QPC has a first class manufacturing facility that consists of 18,000 square feet of class 100 clean room space, and state-of-the-art Metalorganic Chemical Vapor Phase Deposition (MOCVD) fabrication equipment. This allows the company to control laser layer thickness with molecular-scale precision.

Highlights of some of its activities, as documented in our subscription newsletters, include:

  • Nov. 2007 — QPC received a $12M contract to develop red, green and blue lasers for an RPTV customer. The red laser is a direct emission type while the green and blue are frequency doubled. The contract is exclusive for RPTVs, so QPC is free to offer lasers of other power levels to support pico, ultraportable or even cinema/large venue projectors.
  • May 2008 — We visited the facility and received an update on its RGB development efforts. The companion pico projector module was furthest along with red targeting 600mW, green 400mW and blue 400mW. A second module set was targeting 6/3/3W for RGB while an integrated pico projector set was going to have 200/100/100mw for RGB. Later, at SID, the company showed an RPTV with its laser sources and beam shaping and despeckling technology, along with a companion pico projector demo.
  • June 2008 — At Projection Summit, QPC’s Drew Osterman described its RGB laser technology revealing one of the secrets of its performance. He called it a regrowth process which allows the company to remove the laser wafer from their MOCVD chamber, etch some layers to create desired features and then place the wafer back into the MOCVD chamber for addition layers, allowing the creation of a region at the end of the laser with no gain. This allows for use of a separate output mirror, enabling much higher power lasers. Another advantage of the regrowth process is the ability to place an internal Bragg grating in the laser to reduce cost and eliminate alignment issues with an external component. Osterman said he has had discussions with 60 companies about lasers for display applications. Production of the 6/3/3W RGB set should begin shortly following customer approval.
  • July 2008 — QPC announced a second RGB laser contract consisting of $2M in NRE and a $1.5M purchase order from a US company in the video gaming/entertainment industry that is aiming to produce a 3D laser projector. Meanwhile its Asian RPTV customer provided an $11M supply agreement to QPC.
  • August 2008 — QPC finally revealed who its Asian RPTV customer was - Asia Optical. The two showed a 60" RPTV with LCoS imagers. Three additional customers had contracts for samples too, said the company. And, Asia Optical was rumored to be talking to Mitsubishi to supply the laser-based DLP engine for their next generation version.

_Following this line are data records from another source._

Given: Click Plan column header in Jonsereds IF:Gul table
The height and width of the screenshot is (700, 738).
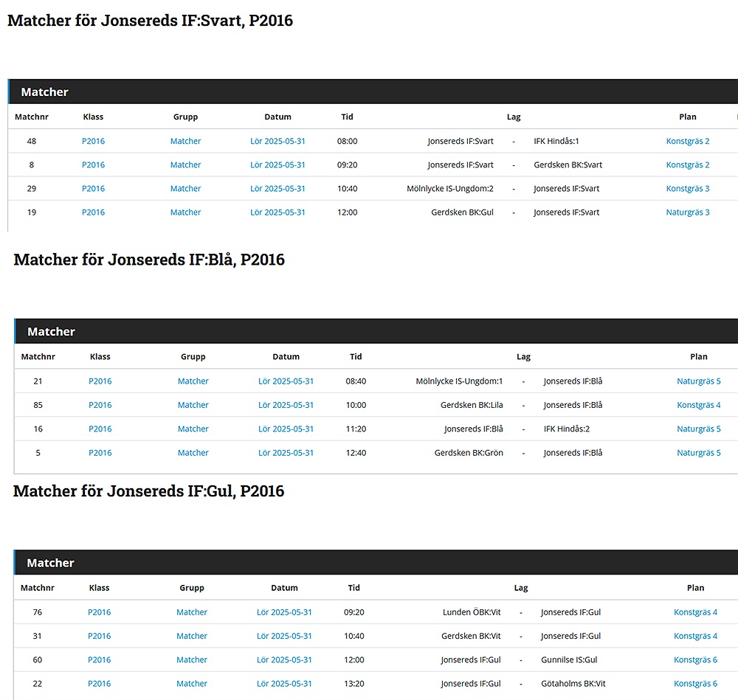Looking at the screenshot, I should [695, 588].

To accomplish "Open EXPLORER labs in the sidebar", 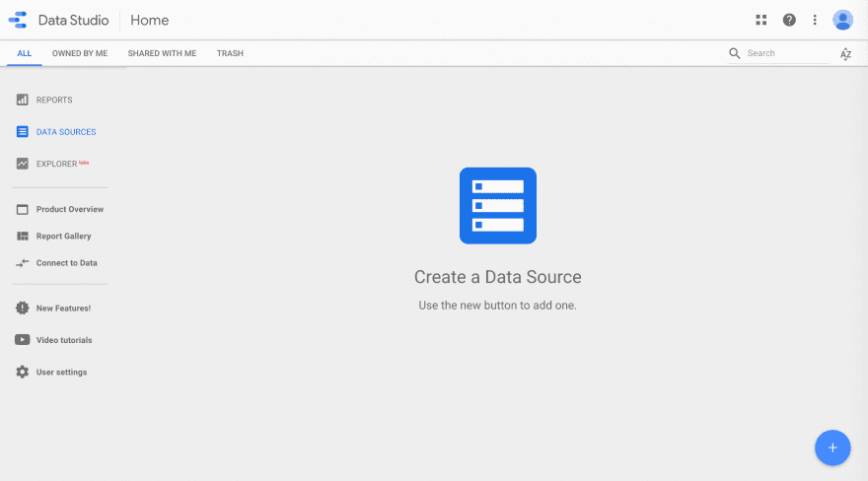I will coord(57,164).
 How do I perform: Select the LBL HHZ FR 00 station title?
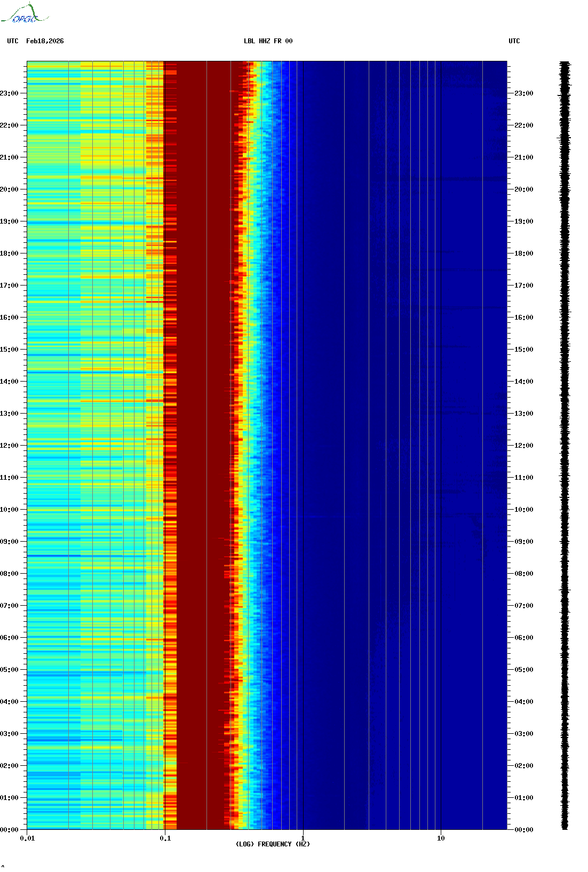click(268, 41)
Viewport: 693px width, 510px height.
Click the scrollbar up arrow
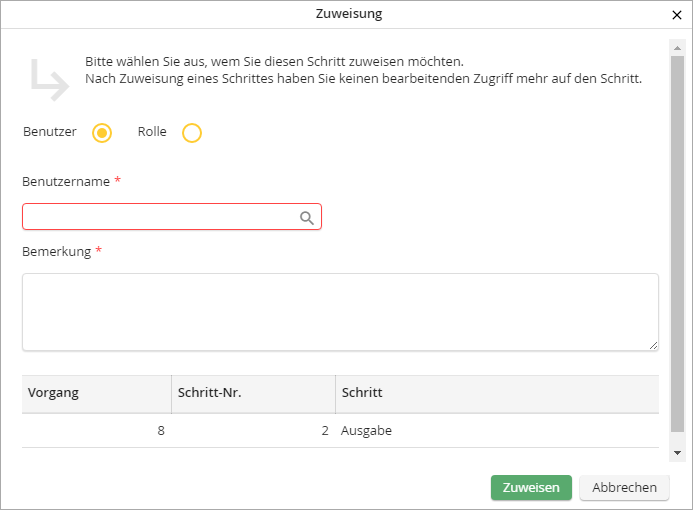(x=677, y=47)
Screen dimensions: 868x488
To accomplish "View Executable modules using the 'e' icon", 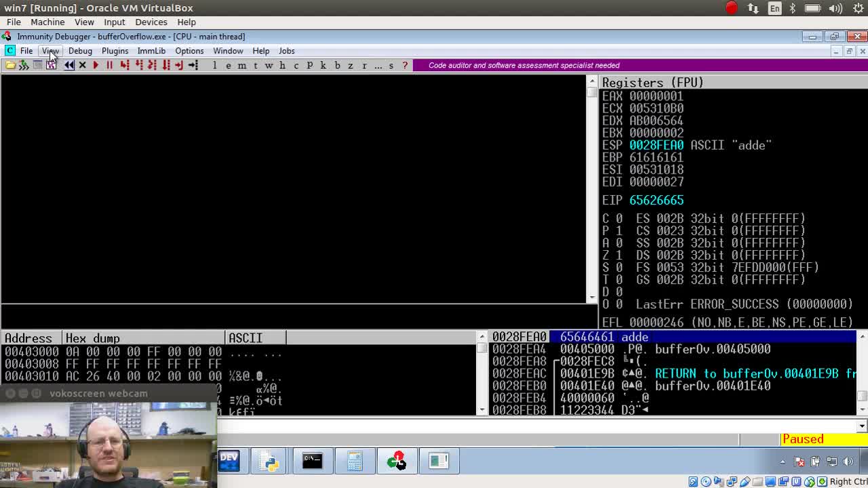I will tap(229, 65).
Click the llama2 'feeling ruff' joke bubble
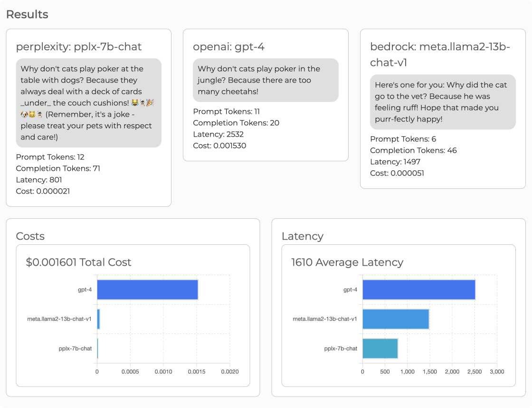The width and height of the screenshot is (532, 408). click(x=443, y=102)
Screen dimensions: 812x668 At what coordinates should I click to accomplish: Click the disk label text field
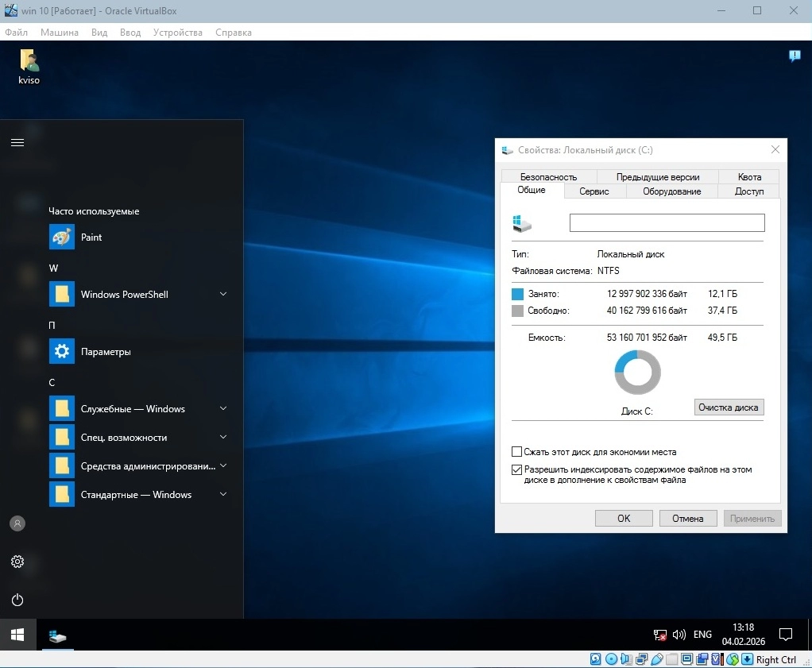click(x=667, y=223)
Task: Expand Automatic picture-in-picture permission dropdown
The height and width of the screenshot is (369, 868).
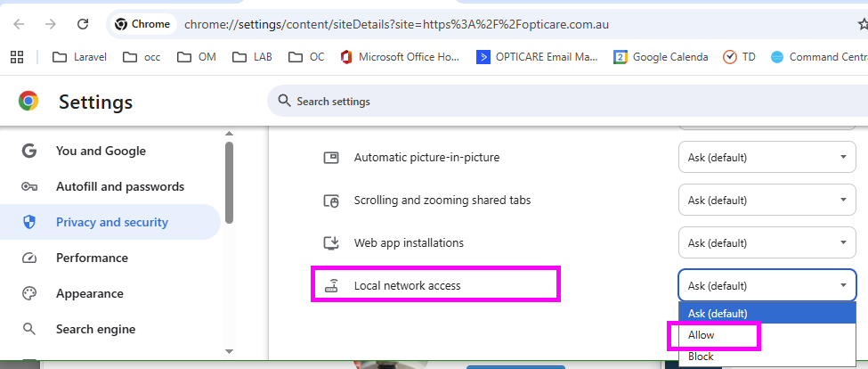Action: pyautogui.click(x=767, y=158)
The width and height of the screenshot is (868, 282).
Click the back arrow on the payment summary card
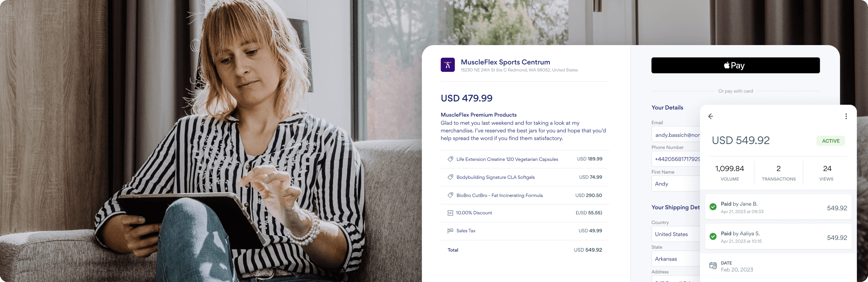(711, 117)
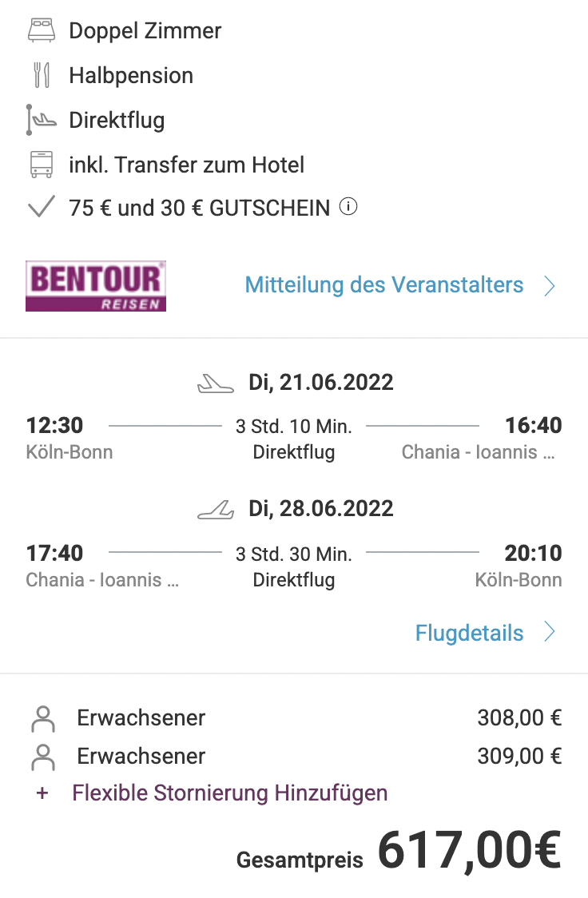
Task: Open the info icon beside GUTSCHEIN
Action: tap(348, 206)
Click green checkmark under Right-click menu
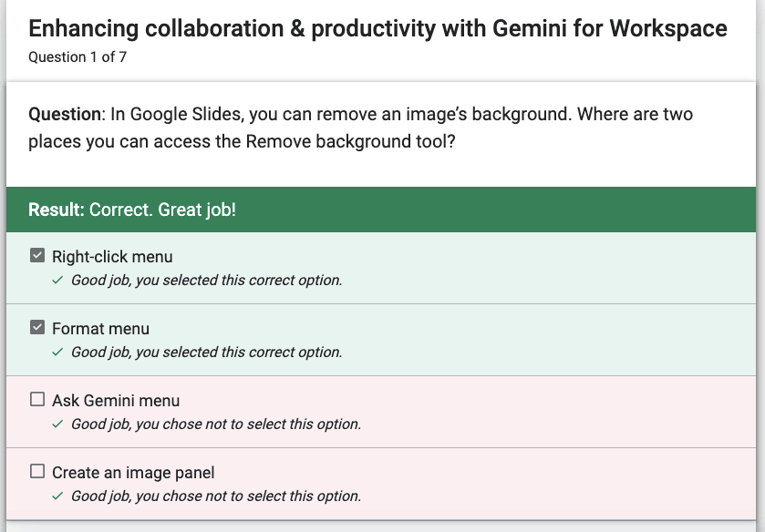The image size is (765, 532). coord(57,281)
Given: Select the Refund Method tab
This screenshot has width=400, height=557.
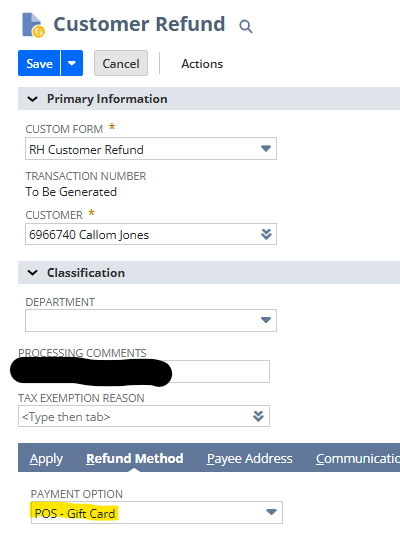Looking at the screenshot, I should 135,459.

As for the other parts of its business, QPC seemed to be doing well having successfully completed a Department of Defense (DoD) contract to develop and deliver high-power eye-safe surface-emitting diode pumps for directed-energy weapons applications last month.

Apparently, the founders are making a last ditch effort to secure some funding, presumably from a customer who will be hurt by QPC’s closure. But if that fails, what will happen to the company’s IP and assets when it has to file for Chapter 7? One of the early investors, Finisar, holds a preferred position in terms of the assets and IP. But Finisar is cash strapped too, so the outcome is unclear.